------ LISTED RECORDS ------
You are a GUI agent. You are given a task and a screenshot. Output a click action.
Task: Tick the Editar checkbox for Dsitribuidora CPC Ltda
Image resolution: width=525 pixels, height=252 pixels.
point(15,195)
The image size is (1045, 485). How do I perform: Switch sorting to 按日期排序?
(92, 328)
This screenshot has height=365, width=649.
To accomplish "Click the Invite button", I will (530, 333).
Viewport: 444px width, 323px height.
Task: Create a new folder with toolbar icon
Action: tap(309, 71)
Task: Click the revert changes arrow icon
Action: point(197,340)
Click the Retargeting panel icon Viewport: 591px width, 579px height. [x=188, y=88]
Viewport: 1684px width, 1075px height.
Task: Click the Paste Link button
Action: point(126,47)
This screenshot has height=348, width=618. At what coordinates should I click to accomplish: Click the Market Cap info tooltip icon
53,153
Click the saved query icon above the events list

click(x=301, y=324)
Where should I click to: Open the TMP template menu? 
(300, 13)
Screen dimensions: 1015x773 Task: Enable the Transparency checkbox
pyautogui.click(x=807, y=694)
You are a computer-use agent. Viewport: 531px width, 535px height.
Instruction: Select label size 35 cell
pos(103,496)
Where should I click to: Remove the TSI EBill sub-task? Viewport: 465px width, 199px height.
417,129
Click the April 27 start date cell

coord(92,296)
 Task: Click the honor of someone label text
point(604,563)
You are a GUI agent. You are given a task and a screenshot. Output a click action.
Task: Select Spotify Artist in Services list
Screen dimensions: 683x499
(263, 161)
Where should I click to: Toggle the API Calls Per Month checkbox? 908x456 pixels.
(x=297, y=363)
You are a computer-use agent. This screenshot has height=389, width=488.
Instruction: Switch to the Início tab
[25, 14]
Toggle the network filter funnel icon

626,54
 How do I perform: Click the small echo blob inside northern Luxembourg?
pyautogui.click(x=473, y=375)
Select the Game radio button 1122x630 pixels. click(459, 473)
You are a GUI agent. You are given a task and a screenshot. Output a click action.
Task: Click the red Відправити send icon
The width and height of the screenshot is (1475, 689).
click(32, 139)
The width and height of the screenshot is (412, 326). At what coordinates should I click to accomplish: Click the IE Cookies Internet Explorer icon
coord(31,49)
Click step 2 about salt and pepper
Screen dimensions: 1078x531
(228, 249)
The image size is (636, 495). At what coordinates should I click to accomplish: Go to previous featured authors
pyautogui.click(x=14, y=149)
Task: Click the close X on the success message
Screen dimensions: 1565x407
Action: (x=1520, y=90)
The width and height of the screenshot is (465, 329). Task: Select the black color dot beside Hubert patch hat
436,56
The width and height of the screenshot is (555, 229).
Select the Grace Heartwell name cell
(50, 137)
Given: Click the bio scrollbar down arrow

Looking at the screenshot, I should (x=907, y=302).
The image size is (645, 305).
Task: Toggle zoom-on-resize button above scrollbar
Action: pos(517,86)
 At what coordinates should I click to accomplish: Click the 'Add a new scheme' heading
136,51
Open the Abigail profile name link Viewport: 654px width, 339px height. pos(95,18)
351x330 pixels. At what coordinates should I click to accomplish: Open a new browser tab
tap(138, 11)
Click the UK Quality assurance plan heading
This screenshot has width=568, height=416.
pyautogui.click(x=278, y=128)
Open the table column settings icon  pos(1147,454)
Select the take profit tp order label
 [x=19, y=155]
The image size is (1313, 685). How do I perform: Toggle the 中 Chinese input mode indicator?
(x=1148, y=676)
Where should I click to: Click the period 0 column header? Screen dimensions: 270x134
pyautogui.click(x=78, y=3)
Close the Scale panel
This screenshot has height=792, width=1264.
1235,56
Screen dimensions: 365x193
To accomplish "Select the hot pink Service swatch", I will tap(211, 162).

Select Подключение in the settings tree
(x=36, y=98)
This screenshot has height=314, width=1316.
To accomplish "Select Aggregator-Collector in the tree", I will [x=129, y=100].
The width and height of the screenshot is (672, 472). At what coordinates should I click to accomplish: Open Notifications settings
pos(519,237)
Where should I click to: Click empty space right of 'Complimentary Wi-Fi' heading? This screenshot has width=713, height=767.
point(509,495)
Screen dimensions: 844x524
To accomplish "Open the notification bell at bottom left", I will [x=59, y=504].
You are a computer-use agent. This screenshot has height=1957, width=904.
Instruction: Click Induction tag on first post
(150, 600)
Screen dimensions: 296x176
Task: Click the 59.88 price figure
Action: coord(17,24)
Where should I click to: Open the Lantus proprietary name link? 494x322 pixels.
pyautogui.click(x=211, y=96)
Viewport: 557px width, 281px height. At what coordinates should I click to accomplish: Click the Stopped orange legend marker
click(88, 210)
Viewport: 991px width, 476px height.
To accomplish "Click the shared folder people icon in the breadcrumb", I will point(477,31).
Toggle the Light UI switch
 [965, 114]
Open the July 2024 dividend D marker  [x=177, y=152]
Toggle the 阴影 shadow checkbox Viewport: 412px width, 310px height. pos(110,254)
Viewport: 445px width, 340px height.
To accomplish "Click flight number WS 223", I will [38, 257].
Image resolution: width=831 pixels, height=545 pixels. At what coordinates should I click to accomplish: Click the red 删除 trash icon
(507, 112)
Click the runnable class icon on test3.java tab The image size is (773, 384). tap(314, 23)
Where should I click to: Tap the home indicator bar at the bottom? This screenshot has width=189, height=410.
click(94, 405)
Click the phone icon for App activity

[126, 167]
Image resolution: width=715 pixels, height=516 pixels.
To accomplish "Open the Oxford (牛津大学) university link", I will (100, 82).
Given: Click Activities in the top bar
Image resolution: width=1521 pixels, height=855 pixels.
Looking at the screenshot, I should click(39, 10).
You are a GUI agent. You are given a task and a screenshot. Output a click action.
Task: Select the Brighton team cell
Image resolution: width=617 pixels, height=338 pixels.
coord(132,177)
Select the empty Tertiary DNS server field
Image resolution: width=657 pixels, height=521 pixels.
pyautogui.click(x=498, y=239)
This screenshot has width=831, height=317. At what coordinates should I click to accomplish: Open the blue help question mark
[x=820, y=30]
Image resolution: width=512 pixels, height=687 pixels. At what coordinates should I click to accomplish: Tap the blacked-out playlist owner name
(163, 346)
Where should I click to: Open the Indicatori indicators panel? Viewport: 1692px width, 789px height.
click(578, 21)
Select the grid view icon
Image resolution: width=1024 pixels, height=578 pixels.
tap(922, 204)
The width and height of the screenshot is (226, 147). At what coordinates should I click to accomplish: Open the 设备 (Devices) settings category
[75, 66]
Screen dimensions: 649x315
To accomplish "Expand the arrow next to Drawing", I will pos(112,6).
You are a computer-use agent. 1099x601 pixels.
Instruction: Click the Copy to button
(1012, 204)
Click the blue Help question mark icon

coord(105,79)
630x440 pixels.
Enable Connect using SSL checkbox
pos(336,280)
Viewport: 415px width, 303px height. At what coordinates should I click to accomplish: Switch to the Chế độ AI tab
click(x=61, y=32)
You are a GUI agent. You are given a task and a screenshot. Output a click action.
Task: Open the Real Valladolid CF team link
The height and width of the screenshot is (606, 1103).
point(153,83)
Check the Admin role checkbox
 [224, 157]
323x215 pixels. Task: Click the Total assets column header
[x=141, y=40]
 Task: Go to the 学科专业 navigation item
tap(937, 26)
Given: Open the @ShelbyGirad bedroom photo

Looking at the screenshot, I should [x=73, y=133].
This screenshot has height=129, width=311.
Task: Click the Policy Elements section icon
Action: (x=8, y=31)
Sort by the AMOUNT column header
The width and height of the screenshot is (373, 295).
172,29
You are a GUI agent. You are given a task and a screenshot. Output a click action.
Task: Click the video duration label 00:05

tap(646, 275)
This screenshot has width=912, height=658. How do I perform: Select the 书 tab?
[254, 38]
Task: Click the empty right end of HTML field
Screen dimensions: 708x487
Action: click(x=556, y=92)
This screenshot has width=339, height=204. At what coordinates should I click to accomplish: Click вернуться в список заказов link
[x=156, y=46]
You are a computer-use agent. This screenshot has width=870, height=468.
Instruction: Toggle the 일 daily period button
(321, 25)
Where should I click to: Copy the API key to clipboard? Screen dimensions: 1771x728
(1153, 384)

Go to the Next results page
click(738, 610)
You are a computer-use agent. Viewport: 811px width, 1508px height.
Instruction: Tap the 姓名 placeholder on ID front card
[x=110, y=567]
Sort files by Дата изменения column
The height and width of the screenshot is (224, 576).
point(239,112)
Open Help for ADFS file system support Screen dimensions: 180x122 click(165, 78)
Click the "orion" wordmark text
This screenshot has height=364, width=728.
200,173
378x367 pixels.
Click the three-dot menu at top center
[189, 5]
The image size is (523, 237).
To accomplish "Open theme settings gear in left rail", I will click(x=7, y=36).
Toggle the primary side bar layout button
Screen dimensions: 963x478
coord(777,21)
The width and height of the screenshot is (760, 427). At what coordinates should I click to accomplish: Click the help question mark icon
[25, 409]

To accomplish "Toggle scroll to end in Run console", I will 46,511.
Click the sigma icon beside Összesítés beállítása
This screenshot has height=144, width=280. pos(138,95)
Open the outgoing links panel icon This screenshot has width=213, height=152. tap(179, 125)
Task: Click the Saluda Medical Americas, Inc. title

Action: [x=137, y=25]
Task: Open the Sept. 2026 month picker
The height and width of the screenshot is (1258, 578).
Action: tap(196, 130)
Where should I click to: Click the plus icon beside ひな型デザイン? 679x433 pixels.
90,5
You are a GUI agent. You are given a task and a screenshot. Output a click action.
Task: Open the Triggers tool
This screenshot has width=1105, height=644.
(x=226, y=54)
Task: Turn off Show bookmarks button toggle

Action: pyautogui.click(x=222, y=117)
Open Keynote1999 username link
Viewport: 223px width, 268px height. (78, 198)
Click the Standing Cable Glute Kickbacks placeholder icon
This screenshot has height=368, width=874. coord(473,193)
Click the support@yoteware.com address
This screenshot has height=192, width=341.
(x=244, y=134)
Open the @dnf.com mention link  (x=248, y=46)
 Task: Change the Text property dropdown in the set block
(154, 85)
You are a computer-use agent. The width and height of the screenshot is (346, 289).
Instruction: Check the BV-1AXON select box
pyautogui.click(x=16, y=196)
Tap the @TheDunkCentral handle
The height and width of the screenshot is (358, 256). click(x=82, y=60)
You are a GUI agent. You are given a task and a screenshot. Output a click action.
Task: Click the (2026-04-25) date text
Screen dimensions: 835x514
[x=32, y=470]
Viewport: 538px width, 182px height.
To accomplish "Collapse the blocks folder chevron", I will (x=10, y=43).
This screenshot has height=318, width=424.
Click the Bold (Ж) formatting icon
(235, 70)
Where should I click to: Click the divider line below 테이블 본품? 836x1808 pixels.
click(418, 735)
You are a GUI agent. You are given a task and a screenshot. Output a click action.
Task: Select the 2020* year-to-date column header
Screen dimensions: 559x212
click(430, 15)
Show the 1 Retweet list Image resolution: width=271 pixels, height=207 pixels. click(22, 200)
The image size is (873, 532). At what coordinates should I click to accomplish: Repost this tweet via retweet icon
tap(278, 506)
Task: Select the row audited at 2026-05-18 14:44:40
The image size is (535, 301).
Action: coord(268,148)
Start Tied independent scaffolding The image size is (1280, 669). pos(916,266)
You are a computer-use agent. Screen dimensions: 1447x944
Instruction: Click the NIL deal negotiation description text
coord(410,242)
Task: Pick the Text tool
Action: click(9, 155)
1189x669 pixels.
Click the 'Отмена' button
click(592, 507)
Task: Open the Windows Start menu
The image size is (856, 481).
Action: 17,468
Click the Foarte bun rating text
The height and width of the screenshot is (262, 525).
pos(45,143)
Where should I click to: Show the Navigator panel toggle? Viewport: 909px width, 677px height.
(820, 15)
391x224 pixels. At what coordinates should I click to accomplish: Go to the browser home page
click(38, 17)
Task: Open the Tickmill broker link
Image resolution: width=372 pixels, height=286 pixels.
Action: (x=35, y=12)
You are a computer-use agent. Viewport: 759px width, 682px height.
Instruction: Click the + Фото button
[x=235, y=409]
------
* _TASK PROMPT_: Duplicate the items above from the line with "Where should I click to: Click the period" to the line with "Click the runnable", both included, reproducing each line unchanged.

* _WRITTEN ANSWER_:
Where should I click to: Click the period 0 column header? Screen dimensions: 270x134
pyautogui.click(x=78, y=3)
Close the Scale panel
This screenshot has height=792, width=1264.
1235,56
Screen dimensions: 365x193
To accomplish "Select the hot pink Service swatch", I will tap(211, 162).

Select Подключение in the settings tree
(x=36, y=98)
This screenshot has height=314, width=1316.
To accomplish "Select Aggregator-Collector in the tree", I will [x=129, y=100].
The width and height of the screenshot is (672, 472). At what coordinates should I click to accomplish: Open Notifications settings
pos(519,237)
Where should I click to: Click empty space right of 'Complimentary Wi-Fi' heading? This screenshot has width=713, height=767.
point(509,495)
Screen dimensions: 844x524
To accomplish "Open the notification bell at bottom left", I will [x=59, y=504].
You are a computer-use agent. This screenshot has height=1957, width=904.
Instruction: Click Induction tag on first post
(150, 600)
Screen dimensions: 296x176
Task: Click the 59.88 price figure
Action: coord(17,24)
Where should I click to: Open the Lantus proprietary name link? 494x322 pixels.
pyautogui.click(x=211, y=96)
Viewport: 557px width, 281px height. At what coordinates should I click to accomplish: Click the Stopped orange legend marker
click(88, 210)
Viewport: 991px width, 476px height.
To accomplish "Click the shared folder people icon in the breadcrumb", I will point(477,31).
Toggle the Light UI switch
 [965, 114]
Open the July 2024 dividend D marker  [x=177, y=152]
Toggle the 阴影 shadow checkbox Viewport: 412px width, 310px height. pos(110,254)
Viewport: 445px width, 340px height.
To accomplish "Click flight number WS 223", I will [38, 257].
Image resolution: width=831 pixels, height=545 pixels. At what coordinates should I click to accomplish: Click the red 删除 trash icon
(507, 112)
Click the runnable class icon on test3.java tab The image size is (773, 384). tap(314, 23)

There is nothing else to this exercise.